Wall Street não quer pagar um ‘stock tax’. Essa brasileira concorda

Wall Street não quer pagar um ‘stock tax’. Essa brasileira concorda


NOVA YORK – Um projeto de lei em tramitação no State Legislature de Nova York cria a chamada “Stock Transfer Tax” – um imposto de cinco centavos a cada US$ 100 transacionados em ações, com teto de US$ 350 por transação.

A proposta – que tem aterrorizado Wall Street — vai ser votada até junho, quando termina o atual ano legislativo.

Se aprovado, o imposto traria estimados US$ 13 bilhões em renda adicional para a cidade a cada ano – dinheiro que financiaria iniciativas de infraestrutura, água, transporte público, moradia popular e educação superior. Segundo os proponentes da lei, nenhuma outra iniciativa arrecada cifras deste porte, exceção feita a um aumento de impostos pelo estado.

A proposta tem apelo popular, mas nem todo mundo é a favor. Na lista de oponentes está a brasileira Danyela Egorov, que prepara sua campanha para o Senado estadual para representar o distrito 29, um dos 63 do estado.

“Concordo que Wall Street precisa ser regulado, principalmente na questão de inside information e corrupção. Mas não desta forma”, Danyela disse ao Brazil Journal. Ela disputa o cargo na chapa democrata com três concorrentes do mesmo distrito, que cobre a parte sul de Manhattan e inclui o Financial District.

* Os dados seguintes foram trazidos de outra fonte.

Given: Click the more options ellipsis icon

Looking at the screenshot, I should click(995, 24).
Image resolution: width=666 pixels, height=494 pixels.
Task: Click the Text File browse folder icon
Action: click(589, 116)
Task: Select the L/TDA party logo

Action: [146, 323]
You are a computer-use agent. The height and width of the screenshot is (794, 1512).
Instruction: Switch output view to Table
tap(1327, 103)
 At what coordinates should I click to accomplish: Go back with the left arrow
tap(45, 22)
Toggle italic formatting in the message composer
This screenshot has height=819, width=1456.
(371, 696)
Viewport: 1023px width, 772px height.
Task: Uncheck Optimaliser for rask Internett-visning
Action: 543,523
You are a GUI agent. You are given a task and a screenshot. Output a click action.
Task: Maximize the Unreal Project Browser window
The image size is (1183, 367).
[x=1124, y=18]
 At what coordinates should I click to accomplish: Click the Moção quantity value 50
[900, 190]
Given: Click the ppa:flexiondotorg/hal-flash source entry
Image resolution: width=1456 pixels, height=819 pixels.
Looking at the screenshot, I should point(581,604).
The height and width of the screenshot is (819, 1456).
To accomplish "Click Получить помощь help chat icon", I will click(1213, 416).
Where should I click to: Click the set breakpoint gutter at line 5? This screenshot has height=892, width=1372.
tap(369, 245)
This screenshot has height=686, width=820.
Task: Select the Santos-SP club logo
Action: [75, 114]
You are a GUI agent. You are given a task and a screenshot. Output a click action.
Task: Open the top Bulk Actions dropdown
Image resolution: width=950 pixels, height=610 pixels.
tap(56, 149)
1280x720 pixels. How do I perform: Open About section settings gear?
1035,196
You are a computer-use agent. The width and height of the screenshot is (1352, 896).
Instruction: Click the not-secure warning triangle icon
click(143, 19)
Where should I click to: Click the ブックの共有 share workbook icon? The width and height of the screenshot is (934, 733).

O orçamento anual do estado de Nova York é de US$ 212 bilhões, vindos do governo federal, estadual, da receita da cidade e também de Wall Street. São os senadores em Albany, a capital do estado, que decidem como o dinheiro é gasto.

“Nova York não precisa de mais dinheiro, mas de melhor uso desta verba. Hoje, a cidade gasta US$ 3,5 bilhões por ano para lidar com a questão dos sem-teto. E em 2022 serão gastos US$ 40 mil por aluno da escola pública. Isso é mais do que a maioria das escolas particulares do país. Ambos são assuntos prioritários, mas a alocação do dinheiro precisa ser revista,” diz Danyela, que vive em TriBeCa com dois filhos pequenos e o marido, um profissional do mercado financeiro nascido na Ucrânia.

“Há o temor de que, se a lei seja aprovada, os trades passarão a ser feitos em Connecticut ou New Jersey. Inclusive, muitos computadores já foram alocados para lá dado o custo de aluguel em Manhattan. Essa regulamentação vai levar empregos e investimentos para outros estados,” diz ela.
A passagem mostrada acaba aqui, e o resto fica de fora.